--- EXERCISES ---
[A] Answer these questions using the passage on pleading fraud, putting each answer on its own line and marking it (i), (ii) or (iii) to match:
(i) Because fraud cannot be pleaded in general terms, what must be specified instead?
(ii) What does the passage say fraud is a conclusion of?
(iii) In the quotation from Phelps v. Elliott, a party can no more succeed upon a case proved but not alleged than upon what?
[B] Extend the passage on pleading fraud, beginning right after its final quotation.

--- EXCERPT TO READ ---
__________________________________________________

Even in civil actions it is well settled that fraud respecting the identical act to be avoided must be pleaded before it becomes an issuable fact. It cannot be pleaded in general terms, but the essential constitutive facts must be specified. “Fraud is never presumed, and in order to entitle a party to relief either at law or in equity on that ground it is essential that the fraud be distinctly alleged in the pleadings, so that it may be put in issue, and evidence thereof given. * * * In the absence of such an allegation, evidence of fraud will not be received at the trial.” 9 Enc. of PI. & Prac. 684, 685. “The reason of this rule is that fraud is a conclusion of law from the facts stated, and it is a well-settled rule of pleading that facts, and not legal conclusions, are to be pleaded. Mere general averments of fraud or the fraudulent conduct of a party, without the facts, do not constitute a statement upon which the court can pronounce judgment.” Id. 686, 68?. “Every material fact to which the plaintiff means to offer evidence ought to be distinctly stated in the premises. If fraud is charged, it must be distinctly and clearly set out.” Story, Eq. Pl. par. 28, 251; Noonan v. Braley, 2 Black (U. S.) 499, 17 L. Ed. 278; Knox v. Smith, 4 How. (U. S.) 298, 311, 11 L. Ed. 983; Brooks v. O’Hara (C. C.) 8 Fed. 529, 532; Hazard v. Griswold (C. C.) 21 Fed. 178, 179. So in Phelps v. Elliott (C. C.) 35 Fed. 455, 461, it is said:

“The proofs must be according to tlie allegations of the parties, and if the proofs go to matters not within the allegations, the court cannot judicially act upon them as a ground for decision, for the pleadings do not put them in contestation. * * * A party can no more succeed upon a case proved hut not alleged than upon a case alleged but not proved.”

__________________________________________________

[Entries taken from a collection]

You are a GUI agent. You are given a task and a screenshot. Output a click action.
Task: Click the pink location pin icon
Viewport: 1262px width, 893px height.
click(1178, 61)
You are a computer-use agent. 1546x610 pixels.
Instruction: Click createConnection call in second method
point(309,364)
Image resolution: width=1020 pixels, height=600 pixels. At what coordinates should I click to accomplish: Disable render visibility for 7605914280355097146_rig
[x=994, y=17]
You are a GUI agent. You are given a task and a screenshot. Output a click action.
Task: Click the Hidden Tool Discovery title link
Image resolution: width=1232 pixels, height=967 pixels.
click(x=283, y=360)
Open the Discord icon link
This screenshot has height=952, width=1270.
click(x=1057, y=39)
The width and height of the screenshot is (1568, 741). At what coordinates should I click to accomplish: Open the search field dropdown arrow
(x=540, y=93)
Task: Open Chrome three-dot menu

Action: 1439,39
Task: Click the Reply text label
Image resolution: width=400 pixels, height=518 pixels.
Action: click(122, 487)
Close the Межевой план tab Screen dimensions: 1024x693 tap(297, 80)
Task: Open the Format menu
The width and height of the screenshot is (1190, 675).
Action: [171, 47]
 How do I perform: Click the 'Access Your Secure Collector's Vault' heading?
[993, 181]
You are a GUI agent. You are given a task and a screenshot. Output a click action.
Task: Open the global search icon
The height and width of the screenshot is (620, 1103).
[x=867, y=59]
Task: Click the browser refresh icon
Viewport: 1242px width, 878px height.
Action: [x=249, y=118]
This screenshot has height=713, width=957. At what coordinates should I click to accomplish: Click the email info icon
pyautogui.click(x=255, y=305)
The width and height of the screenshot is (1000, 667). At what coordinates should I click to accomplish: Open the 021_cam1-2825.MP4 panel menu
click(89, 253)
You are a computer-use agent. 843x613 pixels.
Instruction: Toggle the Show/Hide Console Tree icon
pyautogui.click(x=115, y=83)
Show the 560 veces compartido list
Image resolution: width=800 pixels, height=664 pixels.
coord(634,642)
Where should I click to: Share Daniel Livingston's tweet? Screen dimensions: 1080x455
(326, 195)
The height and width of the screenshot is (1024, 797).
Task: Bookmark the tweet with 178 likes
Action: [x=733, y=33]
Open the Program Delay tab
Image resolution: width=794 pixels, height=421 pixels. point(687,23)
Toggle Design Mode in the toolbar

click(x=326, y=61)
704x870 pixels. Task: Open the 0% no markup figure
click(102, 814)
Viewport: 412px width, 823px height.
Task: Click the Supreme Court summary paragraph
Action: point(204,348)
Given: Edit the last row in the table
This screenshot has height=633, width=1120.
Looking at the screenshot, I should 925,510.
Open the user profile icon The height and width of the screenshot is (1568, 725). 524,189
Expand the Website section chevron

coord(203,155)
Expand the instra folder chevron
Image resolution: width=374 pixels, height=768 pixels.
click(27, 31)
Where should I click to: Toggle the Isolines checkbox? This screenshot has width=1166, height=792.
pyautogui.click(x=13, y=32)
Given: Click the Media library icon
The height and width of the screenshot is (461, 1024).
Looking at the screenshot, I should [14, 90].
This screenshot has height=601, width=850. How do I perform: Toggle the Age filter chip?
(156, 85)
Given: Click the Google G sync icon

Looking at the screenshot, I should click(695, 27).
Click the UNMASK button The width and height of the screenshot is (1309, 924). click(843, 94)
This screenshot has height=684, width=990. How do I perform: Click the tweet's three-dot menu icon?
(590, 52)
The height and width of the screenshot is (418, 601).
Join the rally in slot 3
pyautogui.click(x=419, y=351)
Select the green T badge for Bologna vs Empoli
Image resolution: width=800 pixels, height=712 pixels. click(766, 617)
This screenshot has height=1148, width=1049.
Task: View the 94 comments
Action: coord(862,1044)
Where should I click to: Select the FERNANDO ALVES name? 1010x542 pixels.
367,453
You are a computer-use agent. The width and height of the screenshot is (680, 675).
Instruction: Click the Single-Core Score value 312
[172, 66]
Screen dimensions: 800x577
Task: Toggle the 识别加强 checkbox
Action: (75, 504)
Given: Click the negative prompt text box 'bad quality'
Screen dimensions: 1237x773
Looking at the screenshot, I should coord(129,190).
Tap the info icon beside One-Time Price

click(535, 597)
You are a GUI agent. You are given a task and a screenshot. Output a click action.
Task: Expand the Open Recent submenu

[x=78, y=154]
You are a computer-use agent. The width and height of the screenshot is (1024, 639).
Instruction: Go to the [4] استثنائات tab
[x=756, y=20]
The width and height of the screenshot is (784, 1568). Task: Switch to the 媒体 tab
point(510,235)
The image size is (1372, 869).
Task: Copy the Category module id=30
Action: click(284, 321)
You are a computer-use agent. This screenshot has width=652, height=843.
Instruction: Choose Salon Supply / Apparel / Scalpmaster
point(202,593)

__________________________________________________

--- ANSWERS TO THE PROBLEMS ---
[A]
(i) The essential constitutive facts.
(ii) A conclusion of law from the facts stated.
(iii) A case alleged but not proved.

[B]
If this were a proceeding in equity to compel restitution of the money covered by the checks in question, on the ground that the defendant at the time had no credit in the bank entitling him to draw on *294the bank, when the books of the bank as a matter of fact showed that at the time .the checks were drawn there was an apparent credit,of anterior specific date, the entry of a sum to the defendant’s credit sufficient in amount to cover such checks, if it were the purpose of the complainant to attack such entry as fraudulent, false, and fictitious, by all the established rules of pleading he would be required, by direct averments in the bill, to falsify the entry in order to open up the account for rectification before any such proof could be admitted. 1 Enc. Pl. & Prac. 107; Bispham’s Prin. of Eq. (5th Ed.) § 486. Indeed, there is authority from which the conclusion might be drawn that where such credit entry is given on the books of a bank, and the depositor receives from the bank the usual' checkbook, in which said deposit was entered by the receiving teller of the bank (a custom so universal as to well warrant tire court in concluding it was observed in this instance) on which the customer is drawing, the checkbook being, posted, the transaction partakes of the nature of an account stated, the effect of which can only be avoided in equity by a bill' surcharging or falsifying it. Leather Mfrs. Nat. Bank v. Morgan, 117 U. S. 96, 6 Sup. Ct. 657; 29 L. Ed. 811; McKeen v. Bank, 74 Mo. App. 281, 286; 1 Morse on Banks and Banking (4th Ed.) § 291.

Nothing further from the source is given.